_Available records_:
····················

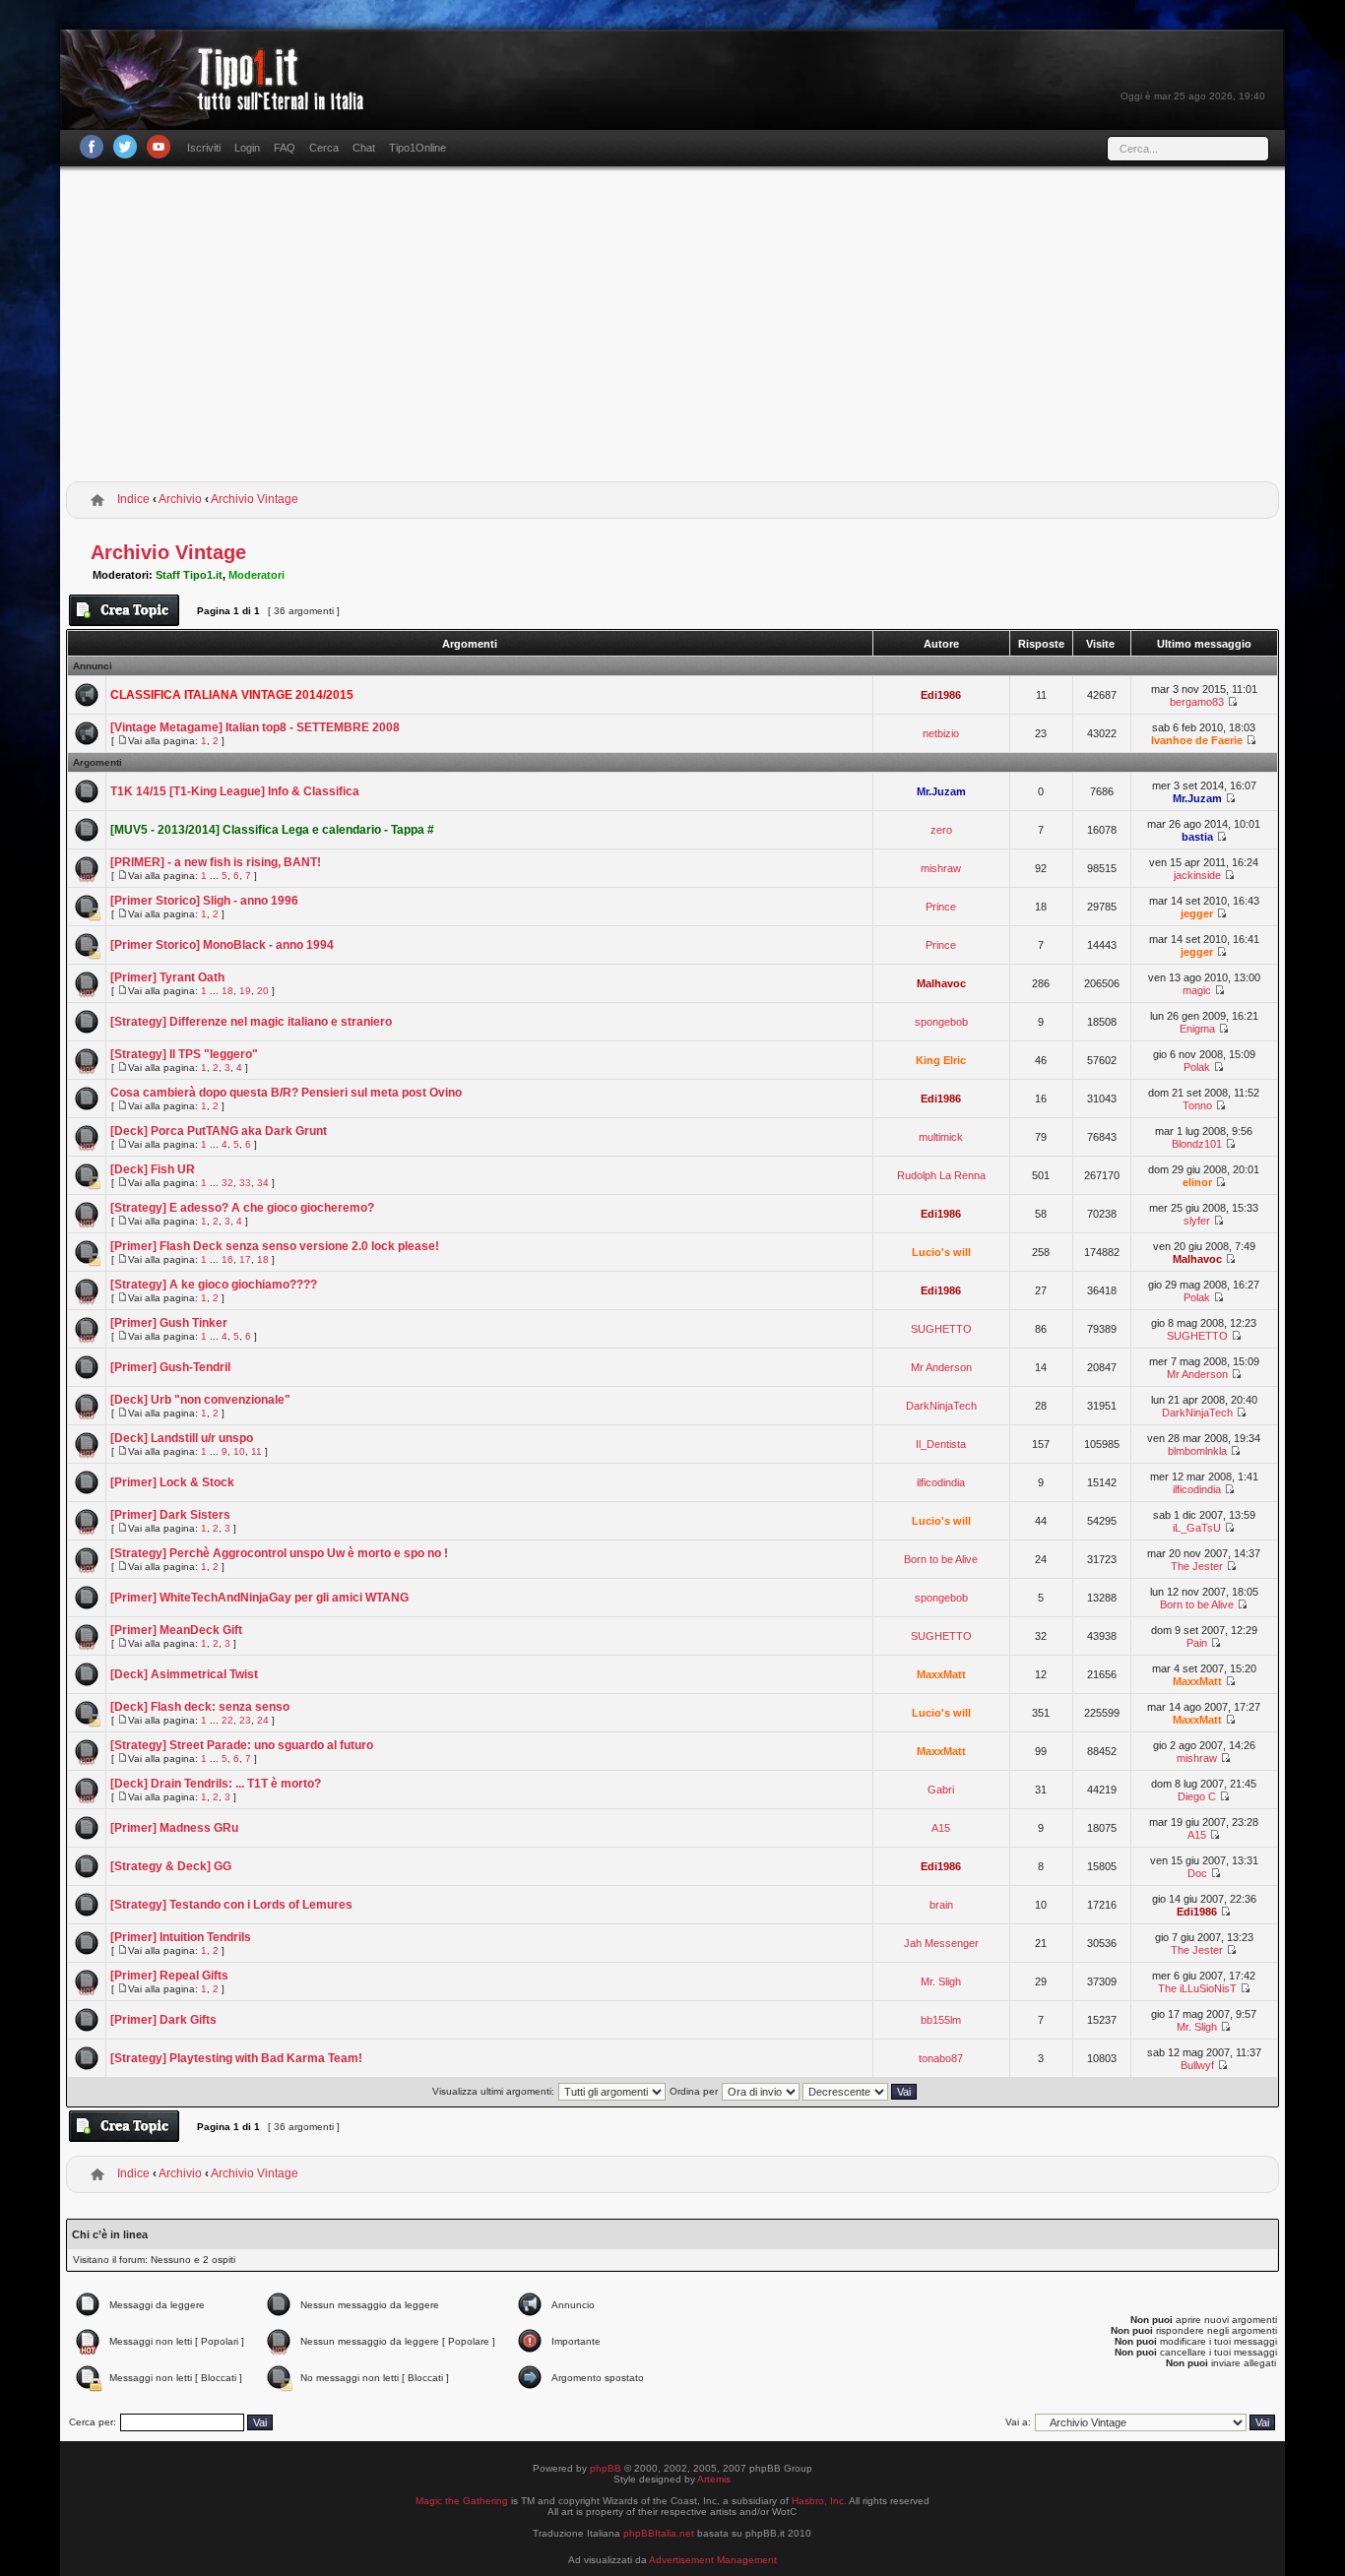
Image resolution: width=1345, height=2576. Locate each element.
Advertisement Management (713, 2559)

····················

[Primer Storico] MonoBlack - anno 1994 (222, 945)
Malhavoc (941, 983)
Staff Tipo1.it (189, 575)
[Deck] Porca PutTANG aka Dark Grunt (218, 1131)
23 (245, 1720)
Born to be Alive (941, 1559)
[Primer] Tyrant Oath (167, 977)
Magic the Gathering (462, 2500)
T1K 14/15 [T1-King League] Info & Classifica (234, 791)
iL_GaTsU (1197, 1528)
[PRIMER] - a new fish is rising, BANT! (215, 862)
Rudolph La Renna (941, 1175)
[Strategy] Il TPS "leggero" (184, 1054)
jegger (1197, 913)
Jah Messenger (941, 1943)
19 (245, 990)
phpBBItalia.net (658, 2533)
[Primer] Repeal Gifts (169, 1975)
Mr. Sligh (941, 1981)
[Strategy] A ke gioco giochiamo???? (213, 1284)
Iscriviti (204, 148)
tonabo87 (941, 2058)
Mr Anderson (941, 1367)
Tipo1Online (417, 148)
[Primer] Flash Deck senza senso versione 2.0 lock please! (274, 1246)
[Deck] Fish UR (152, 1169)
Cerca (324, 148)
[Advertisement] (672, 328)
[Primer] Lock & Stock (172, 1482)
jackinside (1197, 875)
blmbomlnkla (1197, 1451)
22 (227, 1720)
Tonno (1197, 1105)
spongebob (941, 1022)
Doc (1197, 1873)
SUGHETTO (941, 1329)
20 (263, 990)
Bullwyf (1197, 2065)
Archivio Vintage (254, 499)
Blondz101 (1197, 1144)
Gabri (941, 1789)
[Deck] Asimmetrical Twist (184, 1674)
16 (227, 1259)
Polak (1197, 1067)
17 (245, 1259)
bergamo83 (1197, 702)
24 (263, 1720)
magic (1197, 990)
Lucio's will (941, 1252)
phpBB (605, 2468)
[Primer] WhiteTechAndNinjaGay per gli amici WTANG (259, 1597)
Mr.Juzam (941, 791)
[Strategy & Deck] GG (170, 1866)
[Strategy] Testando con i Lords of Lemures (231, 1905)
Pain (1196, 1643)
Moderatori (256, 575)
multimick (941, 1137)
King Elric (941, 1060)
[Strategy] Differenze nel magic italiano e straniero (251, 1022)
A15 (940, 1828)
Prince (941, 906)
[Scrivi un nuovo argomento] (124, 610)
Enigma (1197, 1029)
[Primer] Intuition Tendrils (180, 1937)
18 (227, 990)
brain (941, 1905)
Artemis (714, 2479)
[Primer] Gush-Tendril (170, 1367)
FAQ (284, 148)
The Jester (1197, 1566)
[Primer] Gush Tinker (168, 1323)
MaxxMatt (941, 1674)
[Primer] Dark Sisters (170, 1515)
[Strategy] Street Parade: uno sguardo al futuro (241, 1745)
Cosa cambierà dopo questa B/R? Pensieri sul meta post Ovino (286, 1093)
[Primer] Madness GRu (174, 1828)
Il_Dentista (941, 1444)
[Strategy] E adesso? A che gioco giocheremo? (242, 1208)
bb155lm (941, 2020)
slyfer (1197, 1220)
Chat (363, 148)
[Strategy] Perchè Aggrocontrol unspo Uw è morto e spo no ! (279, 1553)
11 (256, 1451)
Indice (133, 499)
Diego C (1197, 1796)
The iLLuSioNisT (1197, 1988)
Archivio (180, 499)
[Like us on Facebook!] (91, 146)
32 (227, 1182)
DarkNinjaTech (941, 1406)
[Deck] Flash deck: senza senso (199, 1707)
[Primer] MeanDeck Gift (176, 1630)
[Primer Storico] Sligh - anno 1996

····················

_Exercise directions_: Look above for the line containing "Cosa cambierà dopo". Output from there through the line containing "[Deck] Flash deck: senza senso (199, 1707)", exactly and inclusively.

_Task solution_:
Cosa cambierà dopo questa B/R? Pensieri sul meta post Ovino (286, 1093)
[Primer] Madness GRu (174, 1828)
Il_Dentista (941, 1444)
[Strategy] E adesso? A che gioco giocheremo? (242, 1208)
bb155lm (941, 2020)
slyfer (1197, 1220)
Chat (363, 148)
[Strategy] Perchè Aggrocontrol unspo Uw è morto e spo no ! (279, 1553)
11 (256, 1451)
Indice (133, 499)
Diego C (1197, 1796)
The iLLuSioNisT (1197, 1988)
Archivio (180, 499)
[Like us on Facebook!] (91, 146)
32 (227, 1182)
DarkNinjaTech (941, 1406)
[Deck] Flash deck: senza senso (199, 1707)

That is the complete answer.